= STATED PROBLEM =
Render the lines of the records from the one containing "Click the refresh page icon" through the final line of the records, inclusive, as a Markdown table with the columns "Row" and "Entry Line", omitting any blank lines.

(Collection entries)
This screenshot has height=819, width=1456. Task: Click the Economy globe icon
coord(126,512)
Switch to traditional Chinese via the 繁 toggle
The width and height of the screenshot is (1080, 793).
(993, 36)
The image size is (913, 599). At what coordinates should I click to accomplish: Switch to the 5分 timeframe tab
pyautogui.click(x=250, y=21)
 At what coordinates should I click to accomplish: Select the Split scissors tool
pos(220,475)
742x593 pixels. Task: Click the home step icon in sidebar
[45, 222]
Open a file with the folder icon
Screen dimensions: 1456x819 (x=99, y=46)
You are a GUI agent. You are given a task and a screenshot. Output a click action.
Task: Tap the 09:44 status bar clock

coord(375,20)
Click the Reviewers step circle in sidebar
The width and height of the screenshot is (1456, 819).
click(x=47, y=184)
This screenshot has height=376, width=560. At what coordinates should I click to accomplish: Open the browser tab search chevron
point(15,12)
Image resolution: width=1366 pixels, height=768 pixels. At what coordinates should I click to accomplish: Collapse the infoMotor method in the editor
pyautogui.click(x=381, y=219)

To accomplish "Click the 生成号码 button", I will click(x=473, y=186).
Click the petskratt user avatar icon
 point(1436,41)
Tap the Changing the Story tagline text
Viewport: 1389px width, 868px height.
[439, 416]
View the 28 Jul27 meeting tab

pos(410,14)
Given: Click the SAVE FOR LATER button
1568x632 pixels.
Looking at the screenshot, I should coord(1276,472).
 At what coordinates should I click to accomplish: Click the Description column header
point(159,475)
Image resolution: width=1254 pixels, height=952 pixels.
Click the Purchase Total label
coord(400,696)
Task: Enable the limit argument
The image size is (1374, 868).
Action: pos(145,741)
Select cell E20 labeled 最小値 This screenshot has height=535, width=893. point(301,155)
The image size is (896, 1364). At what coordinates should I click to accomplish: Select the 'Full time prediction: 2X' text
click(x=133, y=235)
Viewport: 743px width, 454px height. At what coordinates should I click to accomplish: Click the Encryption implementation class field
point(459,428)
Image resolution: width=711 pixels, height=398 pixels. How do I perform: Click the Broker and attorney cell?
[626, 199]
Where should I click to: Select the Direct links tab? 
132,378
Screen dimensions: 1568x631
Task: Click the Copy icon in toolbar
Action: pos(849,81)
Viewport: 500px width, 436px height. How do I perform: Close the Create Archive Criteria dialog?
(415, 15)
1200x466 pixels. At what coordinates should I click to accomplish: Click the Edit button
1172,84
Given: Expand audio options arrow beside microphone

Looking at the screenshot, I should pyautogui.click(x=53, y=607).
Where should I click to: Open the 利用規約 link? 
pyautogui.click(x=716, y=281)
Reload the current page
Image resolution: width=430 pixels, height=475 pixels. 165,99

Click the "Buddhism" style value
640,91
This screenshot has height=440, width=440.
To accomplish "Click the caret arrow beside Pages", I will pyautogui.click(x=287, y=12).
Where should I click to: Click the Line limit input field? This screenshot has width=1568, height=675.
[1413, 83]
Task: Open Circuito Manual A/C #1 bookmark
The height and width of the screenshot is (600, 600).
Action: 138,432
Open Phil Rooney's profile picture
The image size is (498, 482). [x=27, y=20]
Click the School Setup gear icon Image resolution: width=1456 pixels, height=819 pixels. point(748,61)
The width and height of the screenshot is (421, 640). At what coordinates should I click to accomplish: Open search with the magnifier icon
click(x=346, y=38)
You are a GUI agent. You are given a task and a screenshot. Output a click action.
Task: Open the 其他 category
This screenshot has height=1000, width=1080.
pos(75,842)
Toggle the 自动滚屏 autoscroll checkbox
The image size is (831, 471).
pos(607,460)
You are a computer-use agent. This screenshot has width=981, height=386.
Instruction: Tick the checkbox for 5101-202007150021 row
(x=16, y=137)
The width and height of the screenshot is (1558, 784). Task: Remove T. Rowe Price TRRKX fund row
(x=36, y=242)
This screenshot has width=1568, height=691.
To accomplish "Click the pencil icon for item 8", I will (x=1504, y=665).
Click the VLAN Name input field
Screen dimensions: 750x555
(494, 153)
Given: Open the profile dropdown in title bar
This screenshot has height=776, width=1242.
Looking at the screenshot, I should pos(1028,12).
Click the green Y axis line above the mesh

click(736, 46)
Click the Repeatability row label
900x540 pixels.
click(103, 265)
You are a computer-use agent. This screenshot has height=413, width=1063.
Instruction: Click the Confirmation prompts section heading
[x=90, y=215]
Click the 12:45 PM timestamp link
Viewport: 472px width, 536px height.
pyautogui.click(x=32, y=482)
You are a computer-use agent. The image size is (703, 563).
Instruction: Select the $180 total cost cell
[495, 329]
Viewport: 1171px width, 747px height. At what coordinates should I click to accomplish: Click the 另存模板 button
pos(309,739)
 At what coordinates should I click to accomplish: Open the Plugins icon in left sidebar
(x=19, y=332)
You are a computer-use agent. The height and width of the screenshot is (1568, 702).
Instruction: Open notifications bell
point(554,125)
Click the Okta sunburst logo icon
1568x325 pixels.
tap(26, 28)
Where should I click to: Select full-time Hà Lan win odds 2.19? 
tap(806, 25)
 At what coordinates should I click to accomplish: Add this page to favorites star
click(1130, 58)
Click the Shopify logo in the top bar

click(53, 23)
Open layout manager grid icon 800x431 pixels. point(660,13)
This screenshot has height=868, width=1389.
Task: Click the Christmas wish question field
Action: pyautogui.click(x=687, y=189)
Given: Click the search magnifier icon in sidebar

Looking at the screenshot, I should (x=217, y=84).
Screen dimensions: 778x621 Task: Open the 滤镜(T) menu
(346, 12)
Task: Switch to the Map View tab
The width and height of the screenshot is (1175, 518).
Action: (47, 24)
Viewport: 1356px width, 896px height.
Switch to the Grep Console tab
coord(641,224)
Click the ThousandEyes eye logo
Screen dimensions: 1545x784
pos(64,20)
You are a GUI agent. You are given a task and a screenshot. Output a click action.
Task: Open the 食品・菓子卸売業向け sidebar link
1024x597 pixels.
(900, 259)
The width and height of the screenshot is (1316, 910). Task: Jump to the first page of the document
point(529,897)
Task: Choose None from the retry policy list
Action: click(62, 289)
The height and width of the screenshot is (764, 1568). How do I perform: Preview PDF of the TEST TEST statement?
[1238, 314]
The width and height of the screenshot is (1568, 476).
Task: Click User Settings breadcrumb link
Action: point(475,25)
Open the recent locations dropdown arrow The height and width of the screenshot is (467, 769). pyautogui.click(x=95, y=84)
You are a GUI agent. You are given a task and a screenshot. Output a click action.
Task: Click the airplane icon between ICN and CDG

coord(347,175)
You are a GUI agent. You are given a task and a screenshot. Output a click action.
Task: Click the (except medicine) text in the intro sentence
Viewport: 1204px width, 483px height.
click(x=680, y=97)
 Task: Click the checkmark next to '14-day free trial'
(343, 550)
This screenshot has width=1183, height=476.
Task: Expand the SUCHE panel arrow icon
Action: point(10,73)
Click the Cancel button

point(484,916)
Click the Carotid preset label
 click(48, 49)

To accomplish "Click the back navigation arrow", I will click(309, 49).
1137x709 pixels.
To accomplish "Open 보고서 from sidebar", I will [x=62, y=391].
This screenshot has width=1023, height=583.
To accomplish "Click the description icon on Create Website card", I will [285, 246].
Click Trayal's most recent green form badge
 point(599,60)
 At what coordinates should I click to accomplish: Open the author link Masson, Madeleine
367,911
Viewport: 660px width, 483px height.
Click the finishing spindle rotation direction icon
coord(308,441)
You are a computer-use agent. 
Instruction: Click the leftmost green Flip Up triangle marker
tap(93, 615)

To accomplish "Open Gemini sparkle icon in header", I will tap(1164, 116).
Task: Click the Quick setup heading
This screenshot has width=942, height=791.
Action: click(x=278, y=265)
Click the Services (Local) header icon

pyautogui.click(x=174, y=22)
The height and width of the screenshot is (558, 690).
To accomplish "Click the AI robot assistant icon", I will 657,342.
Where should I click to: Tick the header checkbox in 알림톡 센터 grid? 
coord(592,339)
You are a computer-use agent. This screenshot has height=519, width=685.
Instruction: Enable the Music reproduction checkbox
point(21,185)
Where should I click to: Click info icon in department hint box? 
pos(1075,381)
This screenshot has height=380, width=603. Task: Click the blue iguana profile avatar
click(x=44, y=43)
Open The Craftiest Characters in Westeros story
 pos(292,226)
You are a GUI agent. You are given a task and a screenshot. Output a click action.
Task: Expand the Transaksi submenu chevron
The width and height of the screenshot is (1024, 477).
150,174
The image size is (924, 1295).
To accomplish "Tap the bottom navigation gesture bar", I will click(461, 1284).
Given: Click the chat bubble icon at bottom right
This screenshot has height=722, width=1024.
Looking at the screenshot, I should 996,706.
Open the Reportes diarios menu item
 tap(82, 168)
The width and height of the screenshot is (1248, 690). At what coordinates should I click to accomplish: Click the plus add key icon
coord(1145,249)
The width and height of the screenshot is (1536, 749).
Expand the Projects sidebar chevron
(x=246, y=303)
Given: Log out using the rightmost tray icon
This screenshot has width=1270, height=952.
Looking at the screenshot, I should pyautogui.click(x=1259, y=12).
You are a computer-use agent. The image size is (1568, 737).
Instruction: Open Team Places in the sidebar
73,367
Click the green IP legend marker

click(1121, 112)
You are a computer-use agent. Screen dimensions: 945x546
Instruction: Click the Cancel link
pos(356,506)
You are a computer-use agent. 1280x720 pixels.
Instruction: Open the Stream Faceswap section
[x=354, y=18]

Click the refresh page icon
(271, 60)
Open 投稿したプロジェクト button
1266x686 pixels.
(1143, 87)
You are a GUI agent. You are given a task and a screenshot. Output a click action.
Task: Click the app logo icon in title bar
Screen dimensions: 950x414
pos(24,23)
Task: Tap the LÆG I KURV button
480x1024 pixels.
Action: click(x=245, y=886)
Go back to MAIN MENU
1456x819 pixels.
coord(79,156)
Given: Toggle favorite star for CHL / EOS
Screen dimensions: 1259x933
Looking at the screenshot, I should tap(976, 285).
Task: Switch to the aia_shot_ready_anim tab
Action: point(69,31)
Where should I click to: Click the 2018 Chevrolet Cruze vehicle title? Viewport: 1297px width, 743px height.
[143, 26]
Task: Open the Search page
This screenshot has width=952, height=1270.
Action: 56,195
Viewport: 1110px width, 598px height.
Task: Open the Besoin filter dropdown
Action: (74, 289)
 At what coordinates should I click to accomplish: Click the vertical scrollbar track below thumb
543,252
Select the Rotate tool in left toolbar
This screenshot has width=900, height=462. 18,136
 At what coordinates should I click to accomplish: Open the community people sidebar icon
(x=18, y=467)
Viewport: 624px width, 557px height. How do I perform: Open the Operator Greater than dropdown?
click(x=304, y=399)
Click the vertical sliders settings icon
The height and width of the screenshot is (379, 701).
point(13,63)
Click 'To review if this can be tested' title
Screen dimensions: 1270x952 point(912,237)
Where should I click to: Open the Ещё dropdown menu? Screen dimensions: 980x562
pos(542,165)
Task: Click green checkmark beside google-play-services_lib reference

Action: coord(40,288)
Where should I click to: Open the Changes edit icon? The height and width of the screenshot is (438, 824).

= SOLVED PROBLEM =
| Row | Entry Line |
|---|---|
| 1 | Click the refresh page icon |
| 2 | (271, 60) |
| 3 | Open 投稿したプロジェクト button |
| 4 | 1266x686 pixels. |
| 5 | (1143, 87) |
| 6 | You are a GUI agent. You are given a task and a screenshot. Output a click action. |
| 7 | Task: Click the app logo icon in title bar |
| 8 | Screen dimensions: 950x414 |
| 9 | pos(24,23) |
| 10 | Task: Tap the LÆG I KURV button |
| 11 | 480x1024 pixels. |
| 12 | Action: click(x=245, y=886) |
| 13 | Go back to MAIN MENU |
| 14 | 1456x819 pixels. |
| 15 | coord(79,156) |
| 16 | Given: Toggle favorite star for CHL / EOS |
| 17 | Screen dimensions: 1259x933 |
| 18 | Looking at the screenshot, I should tap(976, 285). |
| 19 | Task: Switch to the aia_shot_ready_anim tab |
| 20 | Action: point(69,31) |
| 21 | Where should I click to: Click the 2018 Chevrolet Cruze vehicle title? Viewport: 1297px width, 743px height. |
| 22 | [143, 26] |
| 23 | Task: Open the Search page |
| 24 | This screenshot has width=952, height=1270. |
| 25 | Action: 56,195 |
| 26 | Viewport: 1110px width, 598px height. |
| 27 | Task: Open the Besoin filter dropdown |
| 28 | Action: (74, 289) |
| 29 |  At what coordinates should I click to accomplish: Click the vertical scrollbar track below thumb |
| 30 | 543,252 |
| 31 | Select the Rotate tool in left toolbar |
| 32 | This screenshot has width=900, height=462. 18,136 |
| 33 |  At what coordinates should I click to accomplish: Open the community people sidebar icon |
| 34 | (x=18, y=467) |
| 35 | Viewport: 624px width, 557px height. How do I perform: Open the Operator Greater than dropdown? |
| 36 | click(x=304, y=399) |
| 37 | Click the vertical sliders settings icon |
| 38 | The height and width of the screenshot is (379, 701). |
| 39 | point(13,63) |
| 40 | Click 'To review if this can be tested' title |
| 41 | Screen dimensions: 1270x952 point(912,237) |
| 42 | Where should I click to: Open the Ещё dropdown menu? Screen dimensions: 980x562 |
| 43 | pos(542,165) |
| 44 | Task: Click green checkmark beside google-play-services_lib reference |
| 45 | Action: coord(40,288) |
| 46 | Where should I click to: Open the Changes edit icon? The height and width of the screenshot is (438, 824). |